- _Travail demandé_
- A) Dans l'extrait, quelle organisation définit l'expression « violence à l'égard des femmes » ?
- B) Relevez toutes les lignes qui contiennent le mot « tide ».

- _Extrait_

==================================================

C’est une bien triste journée qu’a célébrée le monde dimanche
dernier : la Journée internationale pour l’élimination de la violence
contre les femmes.
Une journée qui vient, chaque année, nous rappeler
que les femmes, malgré les avancées juridiques et réglementaires
réalisées dans le cadre de la protection de leurs droits, elles
continuent de souffrir de différents types de violences et la subissent
parfois en silence.
Dans les actes de violence que subissent les
femmes, et au-delà des coups sonores et qui laissent des traces plus ou
moins visibles sur le corps, il est une agression plus sournoise et
beaucoup plus désastreuse, il s’agit de la violence psychologique.
En
effet, même si cette dernière continue d’être perçue comme moins
importante par certains, elle constitue la violence la plus répandue
dans notre société et ses effets peuvent se révéler destructeurs.
«Avant de parler chiffres, il faut d’abord définir le terme
“violence à l’égard des femmes”. Ce dernier doit être compris comme une
violation des droits de l’Homme et une forme de discrimination à
l’égard des femmes, et désigne tous les actes de violence fondés sur le
genre qui entraînent, ou sont susceptibles d’entraîner pour les femmes,
des dommages ou souffrances de nature physique, sexuelle, psychologique
ou économique, y compris la menace de se livrer à de tels actes, la
contrainte ou la privation arbitraire de liberté, que ce soit dans la
vie publique ou privée», explique la Ligue démocratique pour les droits
de la femme (LDDF).
Et d’ajouter : «la violence psychologique.
Il s’agit de tout acte de
violence qui entraine des souffrances psychologiques à la femme. On
peut citer à titre d’exemple : la violence verbale à travers les
insultes et les injures, le mauvais traitement, l’humiliation, la
menace d’assassinat et toute autres forme de menaces, la domination et
isolation de la femme de son entourage et de sa famille, la privation
des libertés...».

==================================================

- _Lignes extraites_

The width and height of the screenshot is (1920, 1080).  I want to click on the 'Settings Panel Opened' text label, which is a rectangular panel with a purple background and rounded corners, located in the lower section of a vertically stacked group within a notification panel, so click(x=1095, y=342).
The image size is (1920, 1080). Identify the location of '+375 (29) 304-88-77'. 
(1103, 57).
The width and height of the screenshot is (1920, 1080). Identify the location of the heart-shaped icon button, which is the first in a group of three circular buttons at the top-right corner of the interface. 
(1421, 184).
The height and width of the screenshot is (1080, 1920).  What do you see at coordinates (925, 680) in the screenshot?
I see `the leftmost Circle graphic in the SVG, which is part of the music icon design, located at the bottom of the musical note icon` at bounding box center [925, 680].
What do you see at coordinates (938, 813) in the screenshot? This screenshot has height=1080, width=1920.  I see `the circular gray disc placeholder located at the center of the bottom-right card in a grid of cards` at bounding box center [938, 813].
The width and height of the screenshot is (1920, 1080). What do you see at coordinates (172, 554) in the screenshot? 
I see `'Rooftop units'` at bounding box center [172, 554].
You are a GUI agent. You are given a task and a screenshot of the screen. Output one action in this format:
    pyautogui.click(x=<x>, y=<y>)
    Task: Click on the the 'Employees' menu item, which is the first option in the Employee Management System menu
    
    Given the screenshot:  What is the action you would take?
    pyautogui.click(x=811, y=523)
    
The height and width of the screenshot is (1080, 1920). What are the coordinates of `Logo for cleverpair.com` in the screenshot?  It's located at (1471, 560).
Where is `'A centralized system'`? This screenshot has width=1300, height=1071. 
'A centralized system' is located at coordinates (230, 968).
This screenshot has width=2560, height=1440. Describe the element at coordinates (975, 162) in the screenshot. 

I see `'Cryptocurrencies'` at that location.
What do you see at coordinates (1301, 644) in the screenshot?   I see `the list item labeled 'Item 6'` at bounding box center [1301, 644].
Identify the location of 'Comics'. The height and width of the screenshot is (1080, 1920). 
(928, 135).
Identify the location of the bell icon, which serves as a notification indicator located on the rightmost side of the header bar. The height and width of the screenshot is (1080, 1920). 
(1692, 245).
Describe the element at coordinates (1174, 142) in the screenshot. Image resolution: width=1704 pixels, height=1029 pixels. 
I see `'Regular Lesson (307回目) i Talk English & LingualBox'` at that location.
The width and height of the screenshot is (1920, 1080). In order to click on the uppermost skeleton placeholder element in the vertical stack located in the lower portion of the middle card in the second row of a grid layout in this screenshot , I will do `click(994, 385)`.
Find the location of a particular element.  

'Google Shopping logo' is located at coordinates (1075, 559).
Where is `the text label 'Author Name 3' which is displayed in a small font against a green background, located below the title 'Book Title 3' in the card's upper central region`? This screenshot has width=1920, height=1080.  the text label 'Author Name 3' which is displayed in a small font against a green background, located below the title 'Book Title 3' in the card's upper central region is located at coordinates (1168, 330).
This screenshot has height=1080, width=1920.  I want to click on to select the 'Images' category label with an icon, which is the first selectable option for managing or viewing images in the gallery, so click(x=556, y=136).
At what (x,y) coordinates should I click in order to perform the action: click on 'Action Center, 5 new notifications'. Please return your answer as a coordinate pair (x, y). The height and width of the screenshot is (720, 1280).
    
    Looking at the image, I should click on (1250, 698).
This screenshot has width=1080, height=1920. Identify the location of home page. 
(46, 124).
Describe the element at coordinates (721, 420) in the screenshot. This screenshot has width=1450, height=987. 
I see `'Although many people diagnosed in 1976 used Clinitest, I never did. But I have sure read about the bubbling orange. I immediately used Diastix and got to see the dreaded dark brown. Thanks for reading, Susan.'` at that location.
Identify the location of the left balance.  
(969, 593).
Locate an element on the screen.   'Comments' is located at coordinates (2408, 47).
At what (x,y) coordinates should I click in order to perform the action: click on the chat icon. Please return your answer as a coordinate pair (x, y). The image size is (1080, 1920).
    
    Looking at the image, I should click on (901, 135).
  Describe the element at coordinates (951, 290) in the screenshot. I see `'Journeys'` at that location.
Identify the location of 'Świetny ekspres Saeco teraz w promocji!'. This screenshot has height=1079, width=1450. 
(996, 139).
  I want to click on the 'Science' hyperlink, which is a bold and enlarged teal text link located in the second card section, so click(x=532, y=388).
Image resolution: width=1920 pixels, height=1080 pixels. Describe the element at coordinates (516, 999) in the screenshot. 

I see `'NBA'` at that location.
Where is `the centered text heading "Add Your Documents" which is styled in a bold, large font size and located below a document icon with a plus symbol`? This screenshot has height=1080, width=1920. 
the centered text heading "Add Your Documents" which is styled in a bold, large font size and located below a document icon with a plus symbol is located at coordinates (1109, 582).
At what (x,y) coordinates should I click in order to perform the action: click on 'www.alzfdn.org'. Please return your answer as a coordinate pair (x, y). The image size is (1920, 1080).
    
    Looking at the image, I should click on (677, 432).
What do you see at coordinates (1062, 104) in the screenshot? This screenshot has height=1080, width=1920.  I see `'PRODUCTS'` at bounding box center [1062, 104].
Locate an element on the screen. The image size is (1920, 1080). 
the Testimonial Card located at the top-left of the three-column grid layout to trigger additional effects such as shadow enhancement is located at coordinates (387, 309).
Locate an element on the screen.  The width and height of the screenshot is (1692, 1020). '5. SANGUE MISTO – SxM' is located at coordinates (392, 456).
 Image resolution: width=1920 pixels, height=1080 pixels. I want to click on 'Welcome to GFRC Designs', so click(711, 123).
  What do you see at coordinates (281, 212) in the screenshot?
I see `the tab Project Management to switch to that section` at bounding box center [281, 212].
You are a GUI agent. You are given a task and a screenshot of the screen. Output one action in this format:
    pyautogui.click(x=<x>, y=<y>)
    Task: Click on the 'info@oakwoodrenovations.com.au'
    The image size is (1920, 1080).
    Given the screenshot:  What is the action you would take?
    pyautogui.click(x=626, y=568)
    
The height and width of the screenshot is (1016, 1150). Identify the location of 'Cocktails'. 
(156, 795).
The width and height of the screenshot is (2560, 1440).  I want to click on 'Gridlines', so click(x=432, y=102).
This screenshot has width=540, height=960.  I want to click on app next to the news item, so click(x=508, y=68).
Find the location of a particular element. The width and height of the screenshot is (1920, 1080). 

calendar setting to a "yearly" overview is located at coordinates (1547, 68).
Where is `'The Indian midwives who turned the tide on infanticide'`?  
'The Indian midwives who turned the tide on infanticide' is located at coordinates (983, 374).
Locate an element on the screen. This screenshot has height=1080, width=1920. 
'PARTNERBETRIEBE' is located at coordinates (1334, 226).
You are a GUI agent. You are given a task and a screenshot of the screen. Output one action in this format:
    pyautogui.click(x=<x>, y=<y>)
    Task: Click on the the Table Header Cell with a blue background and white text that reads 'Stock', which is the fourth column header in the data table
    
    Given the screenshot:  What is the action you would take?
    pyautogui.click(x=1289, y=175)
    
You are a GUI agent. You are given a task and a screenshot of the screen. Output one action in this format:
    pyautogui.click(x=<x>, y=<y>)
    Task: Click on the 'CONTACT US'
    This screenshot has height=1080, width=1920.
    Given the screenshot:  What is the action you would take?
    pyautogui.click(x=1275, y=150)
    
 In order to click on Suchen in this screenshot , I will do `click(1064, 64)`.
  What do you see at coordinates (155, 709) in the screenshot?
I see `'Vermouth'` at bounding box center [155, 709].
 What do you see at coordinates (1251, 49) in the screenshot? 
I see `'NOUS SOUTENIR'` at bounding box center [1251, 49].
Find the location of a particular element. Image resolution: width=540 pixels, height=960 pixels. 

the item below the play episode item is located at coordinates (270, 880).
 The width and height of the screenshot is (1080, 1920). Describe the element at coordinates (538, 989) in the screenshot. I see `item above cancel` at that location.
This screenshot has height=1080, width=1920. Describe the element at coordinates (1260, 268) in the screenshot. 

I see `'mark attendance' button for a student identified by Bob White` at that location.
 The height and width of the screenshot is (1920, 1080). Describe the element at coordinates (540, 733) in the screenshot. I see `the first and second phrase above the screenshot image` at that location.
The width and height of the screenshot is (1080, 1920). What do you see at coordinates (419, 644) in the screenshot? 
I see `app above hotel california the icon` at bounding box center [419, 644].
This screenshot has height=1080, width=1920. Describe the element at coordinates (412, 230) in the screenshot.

==================================================

- _Réponses attendues_
- A) La Ligue démocratique pour les droits de la femme (LDDF).

- B)
Where is `'The Indian midwives who turned the tide on infanticide'`?  
'The Indian midwives who turned the tide on infanticide' is located at coordinates (983, 374).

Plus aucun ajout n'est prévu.